New documents, revealed by Danish media group Denfri, confirm that the N977GA plane was held at a Copenhagen airport for “state purposes of a non-commercial nature”. Two days later Danish authorities received an “urgent notification” from the US Department of Justice to cooperate in arresting Snowden.

N977GA was previously identified by Dave Willis in Air Force Monthly as an aircraft used for CIA rendition flights of US prisoners. This included the extradition of cleric Abu Hamza from the UK. Snowden accused the Danish Government of conspiring in his arrest. In response to flight reports, he said: “Remember when the Prime Minister Rasmussen said Denmark shouldn’t respect asylum law in my case? Turns out he had a secret.”

Snowden was behind the largest leak of classified information in history, revealing spying activities that were later deemed illegal on both sides of the Atlantic. He was elected rector at the University of Glasgow in February 2014, yet is unable to fully carry out his duties.

Patrick Harvie, co-convener of the Scottish Green Party, echoed calls for an inquiry into the flight: “It will certainly raise suspicions that an aircraft previously identified as involved in rendition flew through UK airspace at that time. We have a right to know what UK and Scottish authorities knew about this flight given it is implicated in the US response to whistleblowing about global surveillance.”

ATTEMPTS to arrest Snowden have failed as Russian authorities refused to comply. However, pressure from US authorities made it dangerous for Snowden to travel from Russia to Latin America, where Ecuador, Nicaragua, Bolivia, and Venezuela have all offered him asylum.

The presidential plane of Bolivian leader Evo Morales was forced to ground in Vienna, after four EU nations refused airspace access on the mistaken belief that Snowden was hidden on board.

In 2013 Police Scotland launched an investigation into whether other US rendition flights – where prisoners were taken to blacklist torture sites – used Scottish airports or airspace.

In 2006 aviation expert Chris Yates said it was likely that a US rendition flight had passed through Scottish airspace to Syria, in a case where the prisoner, Maher Arar, said he was tortured.

In 2008 then foreign secretary David Miliband admitted that UK airports had been used for US rendition flights and apologised for previous government denials.

American politics lecturer John MacDonald, director of foreign policy group the Scottish Global Forum, said: “Given the constitutional arrangements, there are a number of areas in which the Scottish Government may well have interests or concerns but will be excluded because security arrangements with the US are deemed ‘out of bounds’ for Scotland.

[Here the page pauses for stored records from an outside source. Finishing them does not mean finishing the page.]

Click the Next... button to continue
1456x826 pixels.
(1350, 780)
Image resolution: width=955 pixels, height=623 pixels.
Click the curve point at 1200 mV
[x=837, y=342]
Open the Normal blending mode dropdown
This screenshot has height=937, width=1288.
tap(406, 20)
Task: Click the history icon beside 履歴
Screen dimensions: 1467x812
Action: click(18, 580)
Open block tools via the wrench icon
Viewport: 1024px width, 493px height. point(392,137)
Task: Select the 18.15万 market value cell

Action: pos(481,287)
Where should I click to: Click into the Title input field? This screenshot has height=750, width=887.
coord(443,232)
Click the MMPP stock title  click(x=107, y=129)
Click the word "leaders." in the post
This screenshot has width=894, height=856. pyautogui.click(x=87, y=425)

“However, if you take serious the supposition that all responsible governments have a moral and legal obligation to raise questions about flights which may be involved in dubious security and intelligence activities, then the Scottish Government may well have an interest in – or even be obliged to –raise questions.

“Questions have already been raised about the nature of military and intelligence air traffic through Scotland and if this activity is raising concerns within Scottish civil society – and it seems to be – then it is surely incumbent upon the Scottish Government to raise the issue with London.”

National Air Traffic Control Systems (Nats), who control flight access to UK airspace, said rendition flights are an issue for the UK Government. In response to questions, the UK Government refused to provide details on attempts to arrest Snowden or on the passage of the N977GA flight.

The Scottish Government also avoided a direct statement on the case on legal grounds. A spokesman said: “There is already an ongoing Police Scotland investigation, directed by the Lord Advocate. This investigation will seek to gather all available evidence of rendition flights using Scottish airports. As this is a live investigation it would be inappropriate to comment further.”

During his two and a half years in Moscow, Snowden has caused diplomatic ruptures and a worldwide debate on privacy and state security. In October 2015 the European Parliament voted narrowly, in a non-binding motion, to drop charges against him in recognition of “his status as [a] whistle-blower and international human rights defender”.